Deixou de ser uma questão do que pode ser aprovado. O Congresso está tomando medidas irresponsáveis do ponto de vista fiscal. É melhor não aprovar mais nada. Cada um está olhando para a sua competitividade nas eleições, todo mundo querendo ter o Auxílio Brasil para chamar de seu. E a política econômica foi praticamente terceirizada. Não tem o governo cuidando da agenda legislativa. Há temas importantes que estão saindo ali, e a gente não vê a presença do governo para falar o que não faz sentido. Faz falta um presidente da Câmara que consulte mais, dialogue mais, entenda mais tecnicamente aquilo está saindo. Sinto falta de um zelo maior em relação a isso.

“Está muito claro que Bolsonaro está entregando um país pior do que recebeu. Você pode falar que tiveram algumas reformas importantes, e é verdade. Mas, do ponto de vista de ambiente macroeconômico, de ambiente institucional, eu vejo retrocessos”.

Uma agenda de reformas no próximo governo traz uma retomada rápida ou estamos fadados a anos de baixo crescimento?

O próximo presidente precisa vir com uma clareza da agenda econômica e com força política para, no primeiro ano de governo, avançar com temas mais polêmicos e sinalizar o seu compromisso com a disciplina fiscal, qualquer que seja o teto. Eu acho que não deveria mexer com o teto, mas, digamos que se conclua que vai mexer na regra, a questão é sinalizar o compromisso com a disciplina fiscal. Aí acho que a gente tem rápido uma descompressão nas expectavas de inflacionárias e no câmbio.
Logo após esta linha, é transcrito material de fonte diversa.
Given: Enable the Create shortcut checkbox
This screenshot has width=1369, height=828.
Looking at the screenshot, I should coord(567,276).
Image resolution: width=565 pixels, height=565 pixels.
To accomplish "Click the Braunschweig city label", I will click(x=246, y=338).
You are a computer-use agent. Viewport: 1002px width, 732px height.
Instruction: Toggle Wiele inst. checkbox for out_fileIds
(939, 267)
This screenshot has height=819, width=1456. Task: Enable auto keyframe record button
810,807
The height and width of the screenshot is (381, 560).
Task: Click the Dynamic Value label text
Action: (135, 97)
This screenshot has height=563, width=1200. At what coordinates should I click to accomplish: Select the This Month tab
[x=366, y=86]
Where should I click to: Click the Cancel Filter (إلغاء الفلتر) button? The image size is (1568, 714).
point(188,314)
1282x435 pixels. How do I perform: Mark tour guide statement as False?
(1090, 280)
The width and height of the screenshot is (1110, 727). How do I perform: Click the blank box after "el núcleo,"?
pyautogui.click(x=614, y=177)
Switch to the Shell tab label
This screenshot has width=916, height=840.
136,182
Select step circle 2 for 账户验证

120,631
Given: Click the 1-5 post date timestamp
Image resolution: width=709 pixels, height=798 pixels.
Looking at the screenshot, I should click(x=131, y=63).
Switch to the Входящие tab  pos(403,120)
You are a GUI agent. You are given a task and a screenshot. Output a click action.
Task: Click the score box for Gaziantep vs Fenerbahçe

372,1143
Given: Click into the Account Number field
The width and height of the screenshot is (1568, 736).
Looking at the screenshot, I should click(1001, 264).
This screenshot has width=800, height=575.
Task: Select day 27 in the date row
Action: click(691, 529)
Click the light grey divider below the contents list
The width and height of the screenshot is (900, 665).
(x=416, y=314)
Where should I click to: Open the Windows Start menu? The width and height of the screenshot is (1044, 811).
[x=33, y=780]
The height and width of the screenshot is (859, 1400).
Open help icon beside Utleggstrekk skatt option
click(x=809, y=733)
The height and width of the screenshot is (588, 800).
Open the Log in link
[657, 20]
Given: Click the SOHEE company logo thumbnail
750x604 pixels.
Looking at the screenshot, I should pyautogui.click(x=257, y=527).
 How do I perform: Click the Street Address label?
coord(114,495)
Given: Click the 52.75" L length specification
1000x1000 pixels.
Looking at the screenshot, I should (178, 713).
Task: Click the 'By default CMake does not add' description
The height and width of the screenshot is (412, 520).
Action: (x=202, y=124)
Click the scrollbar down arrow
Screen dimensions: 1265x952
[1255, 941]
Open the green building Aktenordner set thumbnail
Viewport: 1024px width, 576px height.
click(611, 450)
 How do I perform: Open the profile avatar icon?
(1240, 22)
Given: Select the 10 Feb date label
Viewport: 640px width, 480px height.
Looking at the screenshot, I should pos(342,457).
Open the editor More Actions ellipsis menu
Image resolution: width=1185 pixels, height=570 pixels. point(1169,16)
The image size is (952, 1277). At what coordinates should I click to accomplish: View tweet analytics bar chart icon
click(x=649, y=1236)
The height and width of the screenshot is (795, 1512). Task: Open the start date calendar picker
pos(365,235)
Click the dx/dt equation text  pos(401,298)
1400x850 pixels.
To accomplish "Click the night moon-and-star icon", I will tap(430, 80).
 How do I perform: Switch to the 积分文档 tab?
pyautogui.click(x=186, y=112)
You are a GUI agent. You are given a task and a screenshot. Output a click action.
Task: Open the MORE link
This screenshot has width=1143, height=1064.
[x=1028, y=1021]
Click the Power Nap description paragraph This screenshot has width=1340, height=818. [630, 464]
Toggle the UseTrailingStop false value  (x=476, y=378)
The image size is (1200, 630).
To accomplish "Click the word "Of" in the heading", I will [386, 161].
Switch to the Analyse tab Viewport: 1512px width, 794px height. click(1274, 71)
Mas precisa ter clareza de agenda e força política. Não adiante falar que vai fazer. Espero que uma lição que se tenha aprendido é que não se trata de colocar um ministro da Fazenda, da Economia, com visão dos problemas. São agendas que dependem de apoio político. O presidente tem de estar envolvido. Não adianta chegar e falar: ‘isso daqui é assunto do ministro da Economia, não é comigo’. Isso não existe. É incompreensível o mercado ter caído nesse tipo de conversa, ainda mais depois de ter passado pela experiência do Joaquim Levy (ministro da Fazenda no início do segundo governo Dilma Rousseff), em que ele não conseguiu implementar aquilo que queria.

O país vive um quadro social muito difícil. O que dá para esperar do emprego?

A tendência do desemprego é aumentar no ano que vem por causa de todo o impacto da alta de juros. Tem uma inflação muito teimosa, e eu acho que o Banco Central vai ter muita dificuldade para fazer a inflação cair. Eu acho otimista essa previsão do mercado de (queda do IPCA) de 10% ir para 5% no ano que vem. A inflação alta é mais rígida também. E o BC está sozinho, enxugando gelo. É um quadro difícil. Sem contar a espera provocada pela incerteza política (com a eleição). A gente vê sinais das empresas aguardando para contratar e investir. Temos visto essas revisões de projeções do PIB para 2022. Eu acho que o ano que vem será de um quadro recessivo. Já é uma economia fraca e tem ainda todo o efeito para se materializar de alta da taxa de juros.

“Temos visto essas revisões de projeções do PIB para 2022. Eu acho que o ano que vem será de um quadro recessivo. Já é uma economia fraca e tem ainda todo o efeito para se materializar de alta da taxa de juros”.